Detection by in situ hybridization of messenger RNAs of collagen types I and IV in murine mammary cancer.

Ten breast carcinomas developing in C3H/Bi female mice were studied by an in situ hybridization technique using cDNA probes encoding alpha-I chains of collagens of types I and IV. The results obtained are compared to histochemical data on antibodies to collagens of types I and IV and ultrastructural observations on these tumors. Immunohistochemistry has revealed the presence of type-IV collagen in basement membranes lining intraductal and well-differentiated cancer nests. Type-I collagen was detected in the stroma surrounding these cells. There was no cellular labelling when these antisera were used.
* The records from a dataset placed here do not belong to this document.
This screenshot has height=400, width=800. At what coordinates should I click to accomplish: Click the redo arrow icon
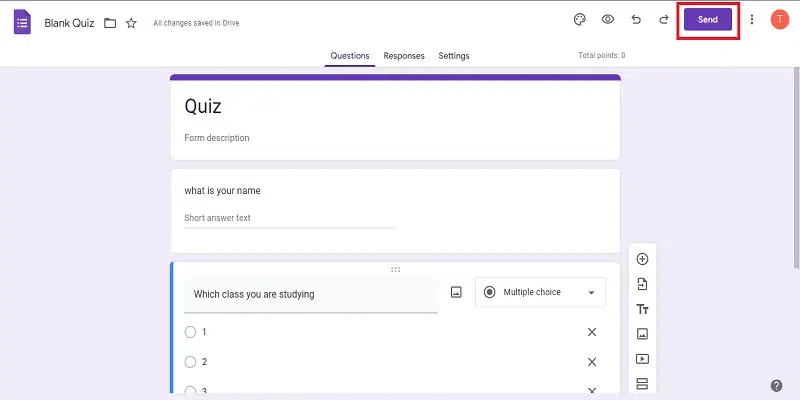click(663, 20)
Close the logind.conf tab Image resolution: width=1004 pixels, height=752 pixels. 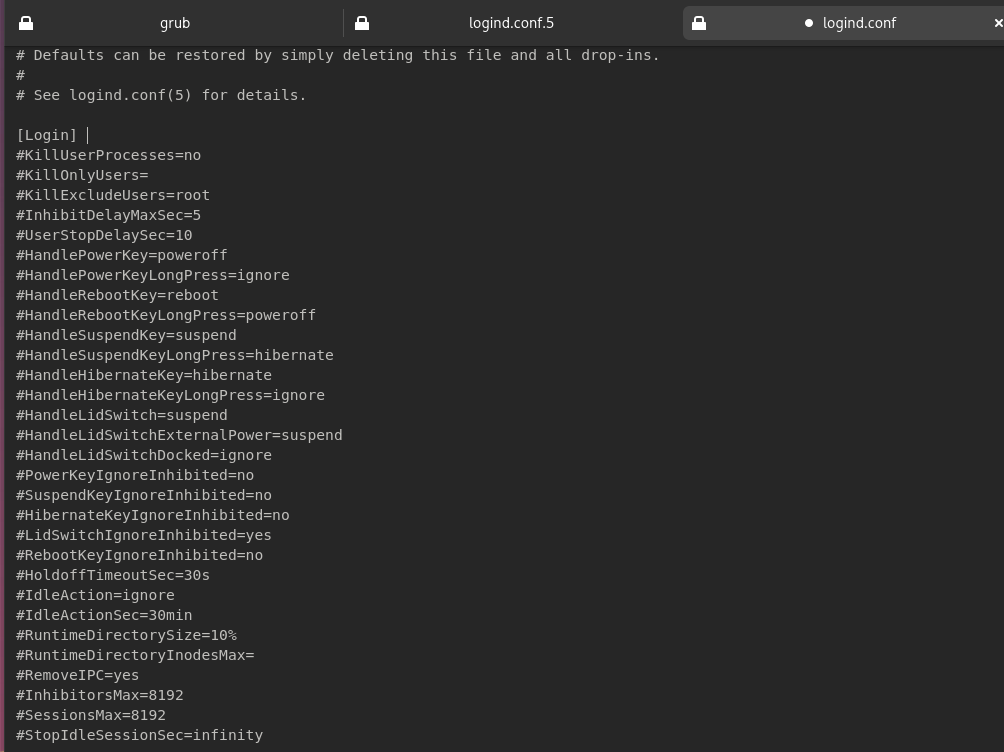tap(997, 23)

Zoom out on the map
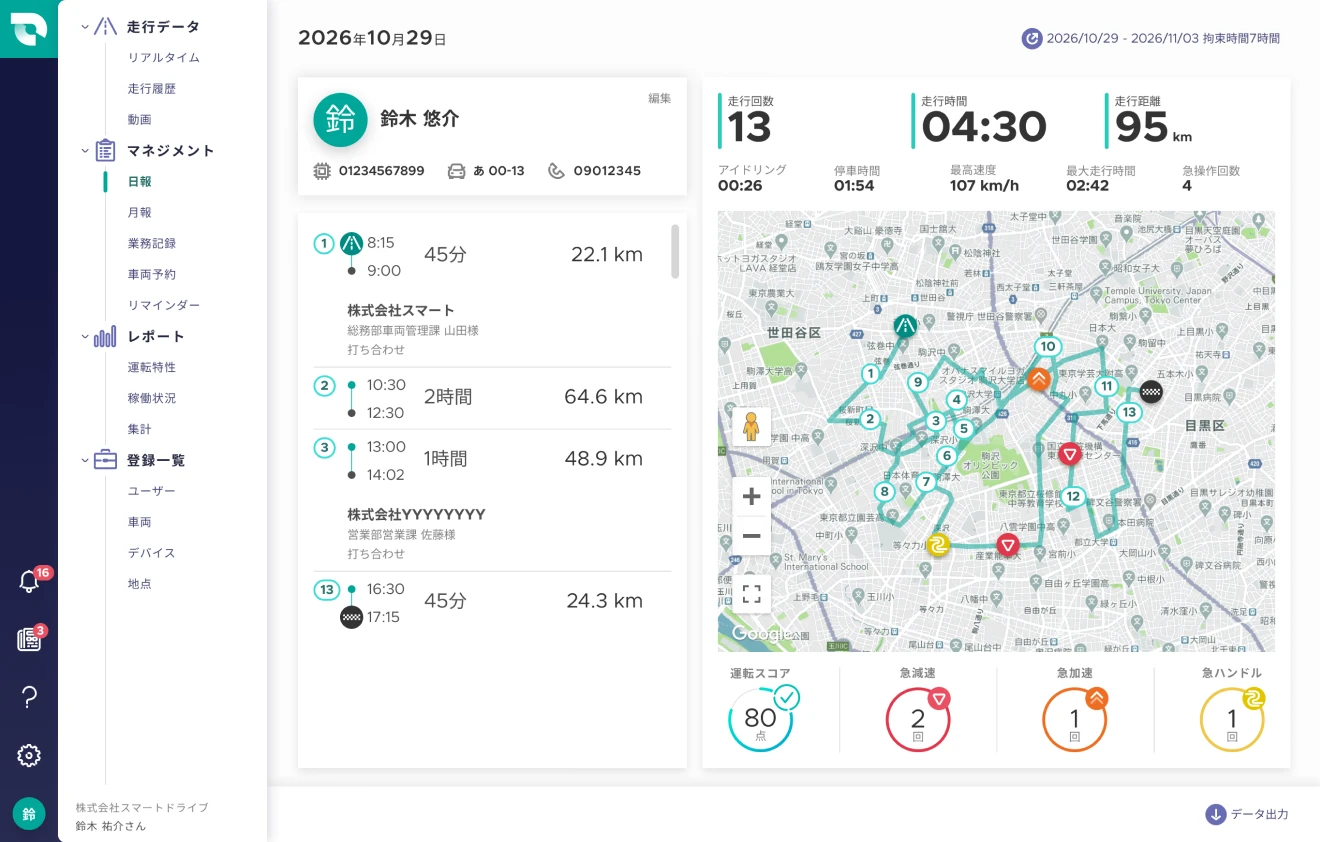click(751, 537)
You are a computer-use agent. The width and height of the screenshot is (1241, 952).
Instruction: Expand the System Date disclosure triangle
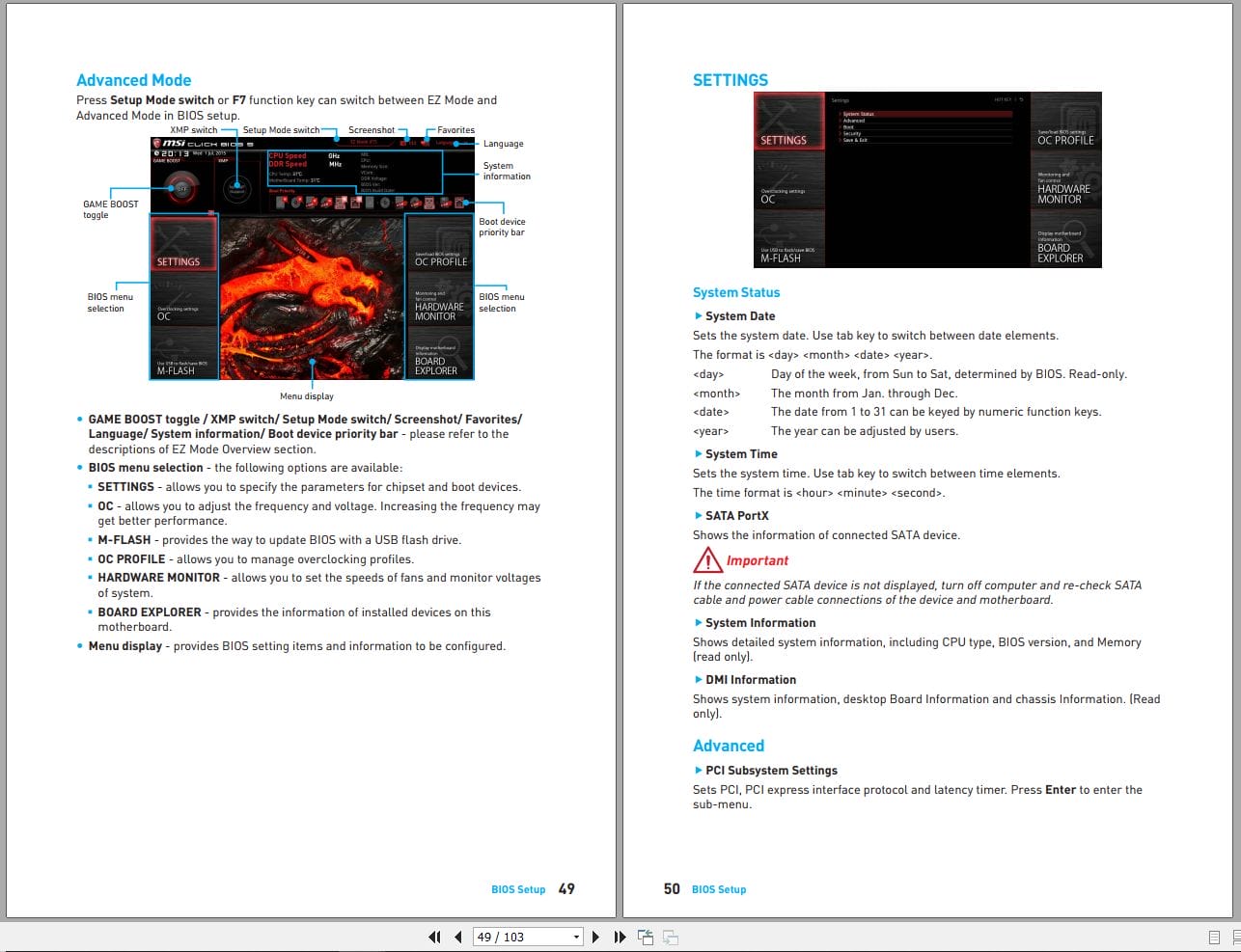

In situ hybridization has shown that type-IV collagen mRNA is detected in non-invasive intraductal and well-differentiated tumor cells and in endothelial cells in the stroma. Good correlation between detection of type-IV collagen lining these cells and evidence of mRNA by in situ hybridization was thus observed. Invasive cancer cells did not express hybridization grains with the type-IV collagen probe. Type-I collagen mRNA was visualized in stromal cells, probably fibroblasts and myofibroblasts as shown by electron microscopy. The most active cells were localized close to non-invasive areas. Our data indicate persistent in-vivo biosynthesis of type-IV collagen by some cancer cells that produce their own limitative environment; they suggest that type-IV collagen is not produced by invasive tumor cells and that stromal cells lining the non-invasive regions have a peculiar behavior.